SUPPLIED MATERIAL:
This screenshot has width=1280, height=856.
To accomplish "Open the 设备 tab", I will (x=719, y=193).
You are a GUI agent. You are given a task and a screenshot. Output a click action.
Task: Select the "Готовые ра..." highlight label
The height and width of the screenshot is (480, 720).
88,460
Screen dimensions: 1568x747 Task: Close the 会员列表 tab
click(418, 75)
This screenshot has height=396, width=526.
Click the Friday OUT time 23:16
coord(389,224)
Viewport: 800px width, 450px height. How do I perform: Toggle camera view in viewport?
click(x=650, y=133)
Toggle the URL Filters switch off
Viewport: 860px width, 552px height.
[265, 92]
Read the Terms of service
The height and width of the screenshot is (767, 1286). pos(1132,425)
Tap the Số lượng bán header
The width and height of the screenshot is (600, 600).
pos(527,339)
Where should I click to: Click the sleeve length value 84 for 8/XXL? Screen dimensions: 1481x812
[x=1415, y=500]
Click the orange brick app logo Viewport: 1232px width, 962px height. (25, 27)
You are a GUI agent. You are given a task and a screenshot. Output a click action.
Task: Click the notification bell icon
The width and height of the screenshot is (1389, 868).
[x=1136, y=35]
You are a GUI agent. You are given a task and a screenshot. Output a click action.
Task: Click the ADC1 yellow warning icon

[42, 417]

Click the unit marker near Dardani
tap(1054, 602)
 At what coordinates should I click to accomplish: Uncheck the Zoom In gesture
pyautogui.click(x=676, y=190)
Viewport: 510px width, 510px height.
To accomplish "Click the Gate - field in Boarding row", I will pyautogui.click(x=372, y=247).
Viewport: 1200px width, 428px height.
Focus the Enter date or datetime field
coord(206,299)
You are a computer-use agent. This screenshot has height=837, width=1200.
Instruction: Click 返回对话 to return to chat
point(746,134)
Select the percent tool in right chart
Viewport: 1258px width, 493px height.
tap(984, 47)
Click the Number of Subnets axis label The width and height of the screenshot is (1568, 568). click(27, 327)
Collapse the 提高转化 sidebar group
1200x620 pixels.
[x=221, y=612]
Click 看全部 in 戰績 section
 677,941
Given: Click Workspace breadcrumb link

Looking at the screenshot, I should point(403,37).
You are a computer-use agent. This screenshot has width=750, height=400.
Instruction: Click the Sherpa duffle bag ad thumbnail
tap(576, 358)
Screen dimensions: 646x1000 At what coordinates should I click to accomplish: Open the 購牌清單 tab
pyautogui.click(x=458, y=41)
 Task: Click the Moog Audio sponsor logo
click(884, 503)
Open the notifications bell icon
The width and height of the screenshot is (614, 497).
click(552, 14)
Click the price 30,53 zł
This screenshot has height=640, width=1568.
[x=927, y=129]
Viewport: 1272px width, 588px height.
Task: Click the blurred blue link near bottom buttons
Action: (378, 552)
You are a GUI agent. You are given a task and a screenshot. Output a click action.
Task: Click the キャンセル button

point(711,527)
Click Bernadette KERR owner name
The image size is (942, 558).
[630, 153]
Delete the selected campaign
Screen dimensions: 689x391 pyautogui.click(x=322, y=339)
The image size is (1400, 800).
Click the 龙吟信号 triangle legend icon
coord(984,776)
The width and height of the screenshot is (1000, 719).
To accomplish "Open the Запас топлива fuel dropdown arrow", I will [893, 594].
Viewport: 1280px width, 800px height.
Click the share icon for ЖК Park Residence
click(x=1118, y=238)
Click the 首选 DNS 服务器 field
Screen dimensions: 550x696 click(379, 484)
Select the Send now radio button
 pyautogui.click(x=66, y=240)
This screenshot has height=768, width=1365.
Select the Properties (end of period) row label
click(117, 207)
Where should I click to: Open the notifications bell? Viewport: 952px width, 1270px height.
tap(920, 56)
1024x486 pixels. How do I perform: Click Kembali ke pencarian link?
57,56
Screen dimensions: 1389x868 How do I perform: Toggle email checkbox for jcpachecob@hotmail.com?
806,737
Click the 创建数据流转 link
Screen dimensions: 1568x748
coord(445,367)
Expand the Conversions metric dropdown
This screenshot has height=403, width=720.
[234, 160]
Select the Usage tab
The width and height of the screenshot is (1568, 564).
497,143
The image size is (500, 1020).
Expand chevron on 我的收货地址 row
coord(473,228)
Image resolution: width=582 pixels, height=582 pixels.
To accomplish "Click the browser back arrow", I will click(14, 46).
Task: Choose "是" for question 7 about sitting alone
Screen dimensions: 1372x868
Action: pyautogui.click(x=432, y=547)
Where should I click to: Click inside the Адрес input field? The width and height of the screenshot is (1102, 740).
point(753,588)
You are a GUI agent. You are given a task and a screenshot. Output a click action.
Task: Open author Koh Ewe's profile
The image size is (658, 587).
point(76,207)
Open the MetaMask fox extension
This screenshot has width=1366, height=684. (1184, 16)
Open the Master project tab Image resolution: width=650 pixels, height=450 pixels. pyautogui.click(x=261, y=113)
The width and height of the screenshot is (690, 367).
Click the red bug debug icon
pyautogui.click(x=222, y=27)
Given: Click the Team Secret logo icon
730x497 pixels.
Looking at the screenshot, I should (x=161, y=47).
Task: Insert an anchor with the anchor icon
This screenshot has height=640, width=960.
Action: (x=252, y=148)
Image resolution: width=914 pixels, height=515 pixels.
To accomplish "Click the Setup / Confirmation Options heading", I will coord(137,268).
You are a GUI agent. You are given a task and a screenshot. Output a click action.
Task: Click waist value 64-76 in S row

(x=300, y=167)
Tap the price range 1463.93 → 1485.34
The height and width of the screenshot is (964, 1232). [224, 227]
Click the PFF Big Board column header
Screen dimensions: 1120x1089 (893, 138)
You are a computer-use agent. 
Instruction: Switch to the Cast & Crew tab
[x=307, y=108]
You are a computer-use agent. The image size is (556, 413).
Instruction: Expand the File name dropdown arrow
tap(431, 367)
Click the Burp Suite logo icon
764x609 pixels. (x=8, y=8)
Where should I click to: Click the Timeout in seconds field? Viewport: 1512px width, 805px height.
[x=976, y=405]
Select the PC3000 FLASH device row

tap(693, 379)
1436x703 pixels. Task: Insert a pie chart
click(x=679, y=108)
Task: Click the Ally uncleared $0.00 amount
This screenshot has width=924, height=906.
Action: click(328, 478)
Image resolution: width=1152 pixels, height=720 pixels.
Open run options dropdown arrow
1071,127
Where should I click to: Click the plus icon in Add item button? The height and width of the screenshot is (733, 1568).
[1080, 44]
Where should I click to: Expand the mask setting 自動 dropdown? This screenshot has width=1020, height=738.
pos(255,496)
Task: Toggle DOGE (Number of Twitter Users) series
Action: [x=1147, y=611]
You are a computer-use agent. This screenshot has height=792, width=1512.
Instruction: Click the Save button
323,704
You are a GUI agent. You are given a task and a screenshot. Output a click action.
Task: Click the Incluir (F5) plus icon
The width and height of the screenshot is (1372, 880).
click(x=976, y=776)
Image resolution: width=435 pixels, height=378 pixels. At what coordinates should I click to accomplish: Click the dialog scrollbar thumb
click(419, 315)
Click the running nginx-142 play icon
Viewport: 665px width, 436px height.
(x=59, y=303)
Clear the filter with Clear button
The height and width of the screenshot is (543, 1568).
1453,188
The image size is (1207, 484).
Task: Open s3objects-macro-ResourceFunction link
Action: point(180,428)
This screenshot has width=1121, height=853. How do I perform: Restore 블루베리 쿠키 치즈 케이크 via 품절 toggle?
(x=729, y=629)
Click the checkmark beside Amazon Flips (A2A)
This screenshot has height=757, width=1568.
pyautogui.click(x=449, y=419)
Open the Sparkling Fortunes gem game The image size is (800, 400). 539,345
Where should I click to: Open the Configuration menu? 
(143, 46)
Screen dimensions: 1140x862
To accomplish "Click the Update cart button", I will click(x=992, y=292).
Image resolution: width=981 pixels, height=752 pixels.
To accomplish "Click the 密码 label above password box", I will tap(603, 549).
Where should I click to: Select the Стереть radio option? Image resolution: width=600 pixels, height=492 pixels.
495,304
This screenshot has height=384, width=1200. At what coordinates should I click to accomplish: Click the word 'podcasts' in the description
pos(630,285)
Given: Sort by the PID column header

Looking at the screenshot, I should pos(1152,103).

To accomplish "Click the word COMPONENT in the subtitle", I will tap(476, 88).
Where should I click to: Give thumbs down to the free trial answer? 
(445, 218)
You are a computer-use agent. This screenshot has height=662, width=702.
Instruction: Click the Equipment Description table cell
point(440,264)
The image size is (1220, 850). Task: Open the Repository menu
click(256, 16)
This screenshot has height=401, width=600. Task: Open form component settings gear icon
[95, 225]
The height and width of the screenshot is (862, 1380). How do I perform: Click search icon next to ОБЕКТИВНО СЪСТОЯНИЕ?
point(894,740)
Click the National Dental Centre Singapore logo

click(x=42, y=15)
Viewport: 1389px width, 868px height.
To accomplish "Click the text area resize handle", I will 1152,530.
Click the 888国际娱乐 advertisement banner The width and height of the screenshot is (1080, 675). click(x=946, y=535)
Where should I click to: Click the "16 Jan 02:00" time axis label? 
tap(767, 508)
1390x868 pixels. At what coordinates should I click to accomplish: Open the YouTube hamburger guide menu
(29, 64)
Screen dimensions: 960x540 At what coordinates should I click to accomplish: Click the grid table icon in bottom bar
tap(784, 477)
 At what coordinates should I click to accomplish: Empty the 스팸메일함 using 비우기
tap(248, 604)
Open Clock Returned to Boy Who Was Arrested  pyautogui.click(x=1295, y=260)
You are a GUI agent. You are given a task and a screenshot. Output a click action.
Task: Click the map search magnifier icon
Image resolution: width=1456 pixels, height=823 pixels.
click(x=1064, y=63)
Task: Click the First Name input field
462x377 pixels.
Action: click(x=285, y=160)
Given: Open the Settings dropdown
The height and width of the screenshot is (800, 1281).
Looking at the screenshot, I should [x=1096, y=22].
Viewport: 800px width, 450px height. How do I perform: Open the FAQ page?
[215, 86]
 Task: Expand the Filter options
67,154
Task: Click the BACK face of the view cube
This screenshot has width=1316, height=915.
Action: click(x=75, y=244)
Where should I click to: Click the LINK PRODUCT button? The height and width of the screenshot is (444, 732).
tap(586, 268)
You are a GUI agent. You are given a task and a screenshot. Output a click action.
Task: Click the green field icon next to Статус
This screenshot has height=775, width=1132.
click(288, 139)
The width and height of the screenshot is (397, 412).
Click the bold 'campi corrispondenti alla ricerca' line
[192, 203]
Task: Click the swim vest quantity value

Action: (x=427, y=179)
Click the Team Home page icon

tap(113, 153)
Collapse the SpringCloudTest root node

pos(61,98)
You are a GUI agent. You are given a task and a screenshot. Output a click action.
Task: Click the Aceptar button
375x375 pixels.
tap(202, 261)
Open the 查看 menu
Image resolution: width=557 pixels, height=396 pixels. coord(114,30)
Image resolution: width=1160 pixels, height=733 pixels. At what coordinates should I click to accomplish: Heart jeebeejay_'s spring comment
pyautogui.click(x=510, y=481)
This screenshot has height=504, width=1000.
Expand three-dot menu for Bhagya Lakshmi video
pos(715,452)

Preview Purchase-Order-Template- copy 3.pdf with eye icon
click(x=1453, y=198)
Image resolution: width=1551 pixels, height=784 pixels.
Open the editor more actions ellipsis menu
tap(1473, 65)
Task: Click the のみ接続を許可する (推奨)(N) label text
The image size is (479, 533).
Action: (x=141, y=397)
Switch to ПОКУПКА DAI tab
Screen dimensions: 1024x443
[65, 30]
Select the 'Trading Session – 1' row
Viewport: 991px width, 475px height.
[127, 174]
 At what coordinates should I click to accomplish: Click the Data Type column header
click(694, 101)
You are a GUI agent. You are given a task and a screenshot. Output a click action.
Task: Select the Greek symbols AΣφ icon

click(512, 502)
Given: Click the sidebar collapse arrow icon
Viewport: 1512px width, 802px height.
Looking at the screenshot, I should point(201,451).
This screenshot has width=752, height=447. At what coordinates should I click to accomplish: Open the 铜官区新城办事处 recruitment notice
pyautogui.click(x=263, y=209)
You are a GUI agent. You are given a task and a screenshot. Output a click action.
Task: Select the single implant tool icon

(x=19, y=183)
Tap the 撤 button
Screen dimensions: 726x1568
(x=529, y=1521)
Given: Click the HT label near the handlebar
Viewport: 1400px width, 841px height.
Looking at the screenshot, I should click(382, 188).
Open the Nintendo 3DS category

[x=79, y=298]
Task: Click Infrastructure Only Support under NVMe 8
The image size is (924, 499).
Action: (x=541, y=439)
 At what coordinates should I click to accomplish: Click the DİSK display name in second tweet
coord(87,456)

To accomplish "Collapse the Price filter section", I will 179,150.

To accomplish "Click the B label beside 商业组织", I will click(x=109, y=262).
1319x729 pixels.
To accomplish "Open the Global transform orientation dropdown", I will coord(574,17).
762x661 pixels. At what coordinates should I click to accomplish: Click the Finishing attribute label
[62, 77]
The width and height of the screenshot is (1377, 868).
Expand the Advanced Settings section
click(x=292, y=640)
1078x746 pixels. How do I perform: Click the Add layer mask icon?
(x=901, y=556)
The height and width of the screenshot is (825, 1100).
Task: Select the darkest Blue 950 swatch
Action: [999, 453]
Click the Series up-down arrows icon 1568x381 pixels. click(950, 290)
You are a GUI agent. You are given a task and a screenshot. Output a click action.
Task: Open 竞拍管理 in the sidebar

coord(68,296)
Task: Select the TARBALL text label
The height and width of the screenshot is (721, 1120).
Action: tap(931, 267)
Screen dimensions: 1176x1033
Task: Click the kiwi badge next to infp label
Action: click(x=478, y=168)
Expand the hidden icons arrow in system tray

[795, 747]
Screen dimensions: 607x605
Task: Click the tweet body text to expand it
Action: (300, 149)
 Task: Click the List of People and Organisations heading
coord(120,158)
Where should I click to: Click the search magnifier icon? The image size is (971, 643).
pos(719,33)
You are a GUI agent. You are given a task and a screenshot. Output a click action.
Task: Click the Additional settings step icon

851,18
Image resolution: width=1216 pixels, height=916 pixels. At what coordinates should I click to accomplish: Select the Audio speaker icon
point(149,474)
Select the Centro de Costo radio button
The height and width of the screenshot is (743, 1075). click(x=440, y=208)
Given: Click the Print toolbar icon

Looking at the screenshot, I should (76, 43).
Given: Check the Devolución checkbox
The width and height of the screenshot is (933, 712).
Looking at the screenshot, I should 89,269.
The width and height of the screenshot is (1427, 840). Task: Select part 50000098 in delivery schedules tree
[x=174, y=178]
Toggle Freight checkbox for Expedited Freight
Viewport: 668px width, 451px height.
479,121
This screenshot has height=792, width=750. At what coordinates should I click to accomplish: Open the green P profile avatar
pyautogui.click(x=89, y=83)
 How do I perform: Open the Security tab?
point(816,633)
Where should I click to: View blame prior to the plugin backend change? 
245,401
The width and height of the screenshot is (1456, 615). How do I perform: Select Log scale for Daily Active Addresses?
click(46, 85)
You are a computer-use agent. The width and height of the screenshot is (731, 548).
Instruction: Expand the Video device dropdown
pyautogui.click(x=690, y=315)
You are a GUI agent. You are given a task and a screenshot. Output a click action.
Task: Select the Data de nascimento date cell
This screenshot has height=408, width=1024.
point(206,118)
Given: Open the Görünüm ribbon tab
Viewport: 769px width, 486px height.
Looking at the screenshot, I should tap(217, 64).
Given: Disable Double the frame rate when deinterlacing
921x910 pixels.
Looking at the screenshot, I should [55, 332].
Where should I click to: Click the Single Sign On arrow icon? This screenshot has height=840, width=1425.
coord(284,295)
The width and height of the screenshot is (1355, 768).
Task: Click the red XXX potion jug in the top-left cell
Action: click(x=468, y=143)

AIM OF THE TASK:
The answer is to be the lines from the one holding "Given: Disable Double" through the end of the data above, transcribed character for character, both ends included.

YOUR RESPONSE:
Given: Disable Double the frame rate when deinterlacing
921x910 pixels.
Looking at the screenshot, I should [55, 332].
Where should I click to: Click the Single Sign On arrow icon? This screenshot has height=840, width=1425.
coord(284,295)
The width and height of the screenshot is (1355, 768).
Task: Click the red XXX potion jug in the top-left cell
Action: click(x=468, y=143)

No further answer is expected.